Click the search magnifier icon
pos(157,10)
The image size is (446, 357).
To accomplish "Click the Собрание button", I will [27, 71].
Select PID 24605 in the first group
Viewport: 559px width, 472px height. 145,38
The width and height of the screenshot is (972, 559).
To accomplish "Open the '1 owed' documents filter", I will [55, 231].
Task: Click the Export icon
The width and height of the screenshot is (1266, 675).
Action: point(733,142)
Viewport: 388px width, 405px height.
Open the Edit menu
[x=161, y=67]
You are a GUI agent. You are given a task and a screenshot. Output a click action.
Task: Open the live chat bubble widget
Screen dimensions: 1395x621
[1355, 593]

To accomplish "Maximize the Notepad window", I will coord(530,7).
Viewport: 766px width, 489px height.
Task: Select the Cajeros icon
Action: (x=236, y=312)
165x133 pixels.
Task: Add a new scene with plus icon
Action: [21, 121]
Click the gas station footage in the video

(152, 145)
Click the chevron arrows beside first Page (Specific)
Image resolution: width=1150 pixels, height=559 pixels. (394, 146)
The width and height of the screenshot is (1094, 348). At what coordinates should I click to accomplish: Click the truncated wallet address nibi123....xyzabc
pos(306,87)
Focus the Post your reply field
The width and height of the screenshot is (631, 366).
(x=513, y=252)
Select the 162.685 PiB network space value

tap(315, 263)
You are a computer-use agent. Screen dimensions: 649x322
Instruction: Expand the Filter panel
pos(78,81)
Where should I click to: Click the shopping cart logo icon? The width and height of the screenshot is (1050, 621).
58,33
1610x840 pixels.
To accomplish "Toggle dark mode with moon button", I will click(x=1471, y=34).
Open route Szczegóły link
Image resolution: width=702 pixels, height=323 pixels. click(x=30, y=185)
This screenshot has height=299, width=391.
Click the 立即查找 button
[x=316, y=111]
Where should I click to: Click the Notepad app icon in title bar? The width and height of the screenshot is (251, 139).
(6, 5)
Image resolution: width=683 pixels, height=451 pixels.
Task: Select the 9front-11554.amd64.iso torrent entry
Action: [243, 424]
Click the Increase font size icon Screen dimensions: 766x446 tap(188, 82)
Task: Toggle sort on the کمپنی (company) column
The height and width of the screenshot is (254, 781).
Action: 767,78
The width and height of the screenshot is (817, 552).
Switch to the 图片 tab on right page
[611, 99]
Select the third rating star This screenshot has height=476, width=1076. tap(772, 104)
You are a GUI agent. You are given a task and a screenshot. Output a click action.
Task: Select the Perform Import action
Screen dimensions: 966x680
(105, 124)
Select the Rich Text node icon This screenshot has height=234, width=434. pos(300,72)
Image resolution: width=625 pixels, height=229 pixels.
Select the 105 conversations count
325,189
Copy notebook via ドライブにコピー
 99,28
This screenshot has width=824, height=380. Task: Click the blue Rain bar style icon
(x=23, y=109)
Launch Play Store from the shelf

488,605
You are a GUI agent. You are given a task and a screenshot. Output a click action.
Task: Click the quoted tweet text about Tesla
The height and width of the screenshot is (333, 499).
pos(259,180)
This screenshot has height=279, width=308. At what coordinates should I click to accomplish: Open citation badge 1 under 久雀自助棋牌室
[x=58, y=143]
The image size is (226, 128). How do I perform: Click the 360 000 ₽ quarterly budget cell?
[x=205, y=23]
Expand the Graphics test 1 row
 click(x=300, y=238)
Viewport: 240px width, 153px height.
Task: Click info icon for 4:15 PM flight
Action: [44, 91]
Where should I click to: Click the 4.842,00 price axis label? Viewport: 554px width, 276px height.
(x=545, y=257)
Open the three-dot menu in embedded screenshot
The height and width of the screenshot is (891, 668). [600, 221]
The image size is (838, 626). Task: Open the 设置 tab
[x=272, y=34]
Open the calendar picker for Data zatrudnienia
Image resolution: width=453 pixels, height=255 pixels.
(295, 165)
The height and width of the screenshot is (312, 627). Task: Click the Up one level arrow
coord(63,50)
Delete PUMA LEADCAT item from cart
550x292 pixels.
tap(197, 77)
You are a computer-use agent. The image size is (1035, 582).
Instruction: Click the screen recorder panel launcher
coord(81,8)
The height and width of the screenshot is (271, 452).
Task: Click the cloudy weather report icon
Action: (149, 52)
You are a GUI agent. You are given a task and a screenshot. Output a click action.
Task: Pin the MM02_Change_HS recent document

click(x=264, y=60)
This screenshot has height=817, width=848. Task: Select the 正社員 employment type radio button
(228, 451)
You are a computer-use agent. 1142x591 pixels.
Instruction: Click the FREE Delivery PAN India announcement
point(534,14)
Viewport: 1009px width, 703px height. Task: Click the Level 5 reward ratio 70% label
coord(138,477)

_WHAT THE TASK REQUIRES:_ Rescale the records from the line with "This screenshot has height=299, width=391." up to and including the line with "[x=316, y=111]". Write out every one of these lines, requests included. Multiply each coordinate in the answers by 1.9 and round it to a whole number, with halves rounded up. Return only these lines.

_RESULT FOR THIS EXERCISE:_
This screenshot has height=299, width=391.
Click the 立即查找 button
[x=600, y=211]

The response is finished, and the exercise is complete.